**DIRECTIONS**:
Reproduce the following lines without any changes.

>> Begin EXERCISE INPUTS

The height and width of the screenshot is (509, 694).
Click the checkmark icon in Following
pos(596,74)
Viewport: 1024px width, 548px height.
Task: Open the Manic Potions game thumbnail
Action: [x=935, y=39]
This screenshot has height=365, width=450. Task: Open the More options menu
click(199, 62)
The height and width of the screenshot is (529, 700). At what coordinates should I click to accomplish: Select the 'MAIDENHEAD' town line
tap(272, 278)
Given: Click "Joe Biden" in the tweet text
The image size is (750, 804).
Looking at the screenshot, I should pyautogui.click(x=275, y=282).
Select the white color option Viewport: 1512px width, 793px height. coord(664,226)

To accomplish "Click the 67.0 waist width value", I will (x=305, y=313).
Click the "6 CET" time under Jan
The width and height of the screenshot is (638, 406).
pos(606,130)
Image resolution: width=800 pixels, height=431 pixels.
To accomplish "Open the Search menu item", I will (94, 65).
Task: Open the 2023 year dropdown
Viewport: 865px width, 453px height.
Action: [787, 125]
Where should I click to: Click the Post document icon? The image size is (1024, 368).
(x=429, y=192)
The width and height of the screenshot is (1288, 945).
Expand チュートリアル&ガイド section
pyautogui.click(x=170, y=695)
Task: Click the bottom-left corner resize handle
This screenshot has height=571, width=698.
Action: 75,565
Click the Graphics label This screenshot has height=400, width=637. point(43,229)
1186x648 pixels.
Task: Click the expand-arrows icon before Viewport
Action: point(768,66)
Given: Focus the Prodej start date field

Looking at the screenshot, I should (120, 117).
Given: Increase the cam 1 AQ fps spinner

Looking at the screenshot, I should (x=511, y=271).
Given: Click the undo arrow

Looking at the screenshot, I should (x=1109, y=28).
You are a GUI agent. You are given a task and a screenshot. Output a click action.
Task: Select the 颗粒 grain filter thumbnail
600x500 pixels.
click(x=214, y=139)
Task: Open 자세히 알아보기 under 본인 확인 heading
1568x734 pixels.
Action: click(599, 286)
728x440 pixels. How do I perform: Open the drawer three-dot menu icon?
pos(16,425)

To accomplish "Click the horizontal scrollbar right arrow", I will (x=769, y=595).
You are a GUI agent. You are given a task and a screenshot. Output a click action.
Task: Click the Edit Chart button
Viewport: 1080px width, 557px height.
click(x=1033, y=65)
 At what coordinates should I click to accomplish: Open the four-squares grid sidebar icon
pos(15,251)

>> End EXERCISE INPUTS

**EXPECTED OUTPUT**:
The height and width of the screenshot is (509, 694).
Click the checkmark icon in Following
pos(596,74)
Viewport: 1024px width, 548px height.
Task: Open the Manic Potions game thumbnail
Action: [x=935, y=39]
This screenshot has height=365, width=450. Task: Open the More options menu
click(199, 62)
The height and width of the screenshot is (529, 700). At what coordinates should I click to accomplish: Select the 'MAIDENHEAD' town line
tap(272, 278)
Given: Click "Joe Biden" in the tweet text
The image size is (750, 804).
Looking at the screenshot, I should pyautogui.click(x=275, y=282).
Select the white color option Viewport: 1512px width, 793px height. coord(664,226)

To accomplish "Click the 67.0 waist width value", I will (x=305, y=313).
Click the "6 CET" time under Jan
The width and height of the screenshot is (638, 406).
pos(606,130)
Image resolution: width=800 pixels, height=431 pixels.
To accomplish "Open the Search menu item", I will (94, 65).
Task: Open the 2023 year dropdown
Viewport: 865px width, 453px height.
Action: [787, 125]
Where should I click to: Click the Post document icon? The image size is (1024, 368).
(x=429, y=192)
The width and height of the screenshot is (1288, 945).
Expand チュートリアル&ガイド section
pyautogui.click(x=170, y=695)
Task: Click the bottom-left corner resize handle
This screenshot has height=571, width=698.
Action: 75,565
Click the Graphics label This screenshot has height=400, width=637. point(43,229)
1186x648 pixels.
Task: Click the expand-arrows icon before Viewport
Action: point(768,66)
Given: Focus the Prodej start date field

Looking at the screenshot, I should (120, 117).
Given: Increase the cam 1 AQ fps spinner

Looking at the screenshot, I should (x=511, y=271).
Given: Click the undo arrow

Looking at the screenshot, I should (x=1109, y=28).
You are a GUI agent. You are given a task and a screenshot. Output a click action.
Task: Select the 颗粒 grain filter thumbnail
600x500 pixels.
click(x=214, y=139)
Task: Open 자세히 알아보기 under 본인 확인 heading
1568x734 pixels.
Action: click(599, 286)
728x440 pixels. How do I perform: Open the drawer three-dot menu icon?
pos(16,425)

To accomplish "Click the horizontal scrollbar right arrow", I will (x=769, y=595).
You are a GUI agent. You are given a task and a screenshot. Output a click action.
Task: Click the Edit Chart button
Viewport: 1080px width, 557px height.
click(x=1033, y=65)
 At what coordinates should I click to accomplish: Open the four-squares grid sidebar icon
pos(15,251)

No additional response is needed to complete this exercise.